# Required task a
Please rewrite every line of the records below with "triangle" swapped for "arrow" and nothing else altered, leaving out the pictures.

Abstract
District heating systems (DHSs) play an important role for urban areas as they enable an efficient and cost-effective heat supply. Existing DHSs are primarily based on fossil fuel energy and therefore need to be transformed in the coming years to meet the climate goals of the Paris Agreement. Lowering system temperatures is relevant to convert the fossil-based generation to renewable energy sources. However, there is a lack of a systemic methodology that can properly promote the required changes of the system temperatures during operation. This paper contributes a first part to such a methodology: a method to evaluate the average variable costs of heating plants that supply DHSs. The novelty of the approach lies in a systematic way to consider the impact of supply temperature and momentary thermal power on the variable costs of a plant. The method’s requirements, application, results, and conclusions are demonstrated in three case studies of renewable heating plants: a solar thermal, a geothermal and an industrial surplus heating plant. The specific results of these case studies show that different set-points for the supply temperature and for thermal power of each plant have an impact on the variable cost of production. A comparison of the results demonstrates that the method increases the cost transparency in general. It is concluded that the supply temperature should be used as a variable in the operational optimization in DHSs. Further, the method should be part of a more comprehensive methodology for entire DHS infrastructures including storages, the network, and the customers.

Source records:
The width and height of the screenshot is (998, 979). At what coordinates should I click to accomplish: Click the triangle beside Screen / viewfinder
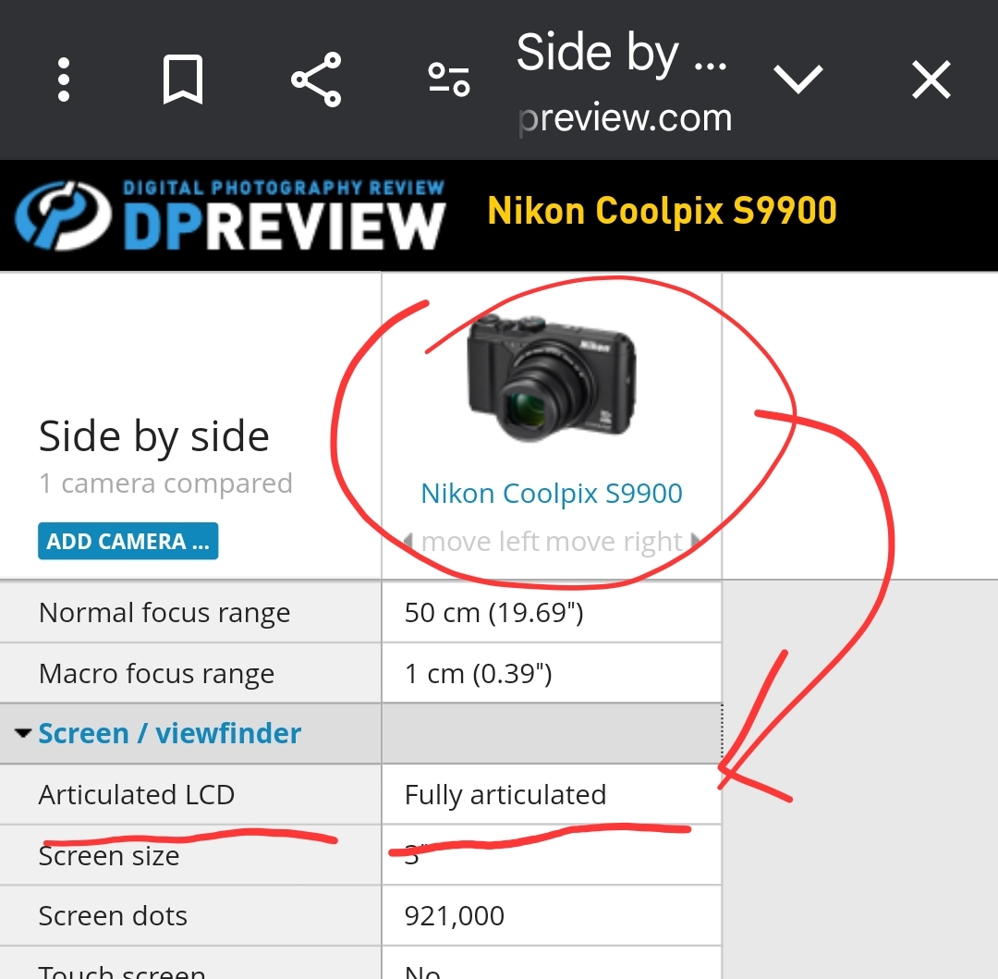[x=23, y=733]
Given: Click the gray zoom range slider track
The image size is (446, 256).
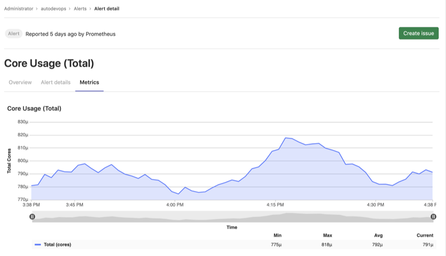Looking at the screenshot, I should [x=232, y=217].
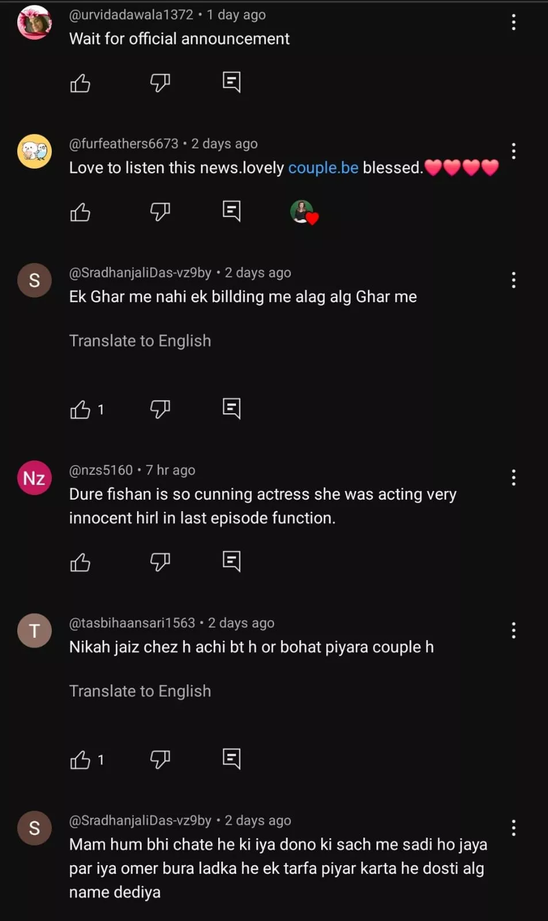Like the "Wait for official announcement" comment
Viewport: 548px width, 921px height.
(80, 83)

# Required task b
Name the renewable heating plants used as case studies in the district heating abstract above.

# Correct response a
The width and height of the screenshot is (998, 979). At what coordinates should I click to accomplish: Click the arrow beside Screen / viewfinder
[x=23, y=733]
Given: Click the gray zoom range slider track
The image size is (446, 256).
Looking at the screenshot, I should [x=232, y=217].
Like the "Wait for official announcement" comment
Viewport: 548px width, 921px height.
(80, 83)

# Correct response b
- A solar thermal plant
- A geothermal plant
- An industrial surplus heating plant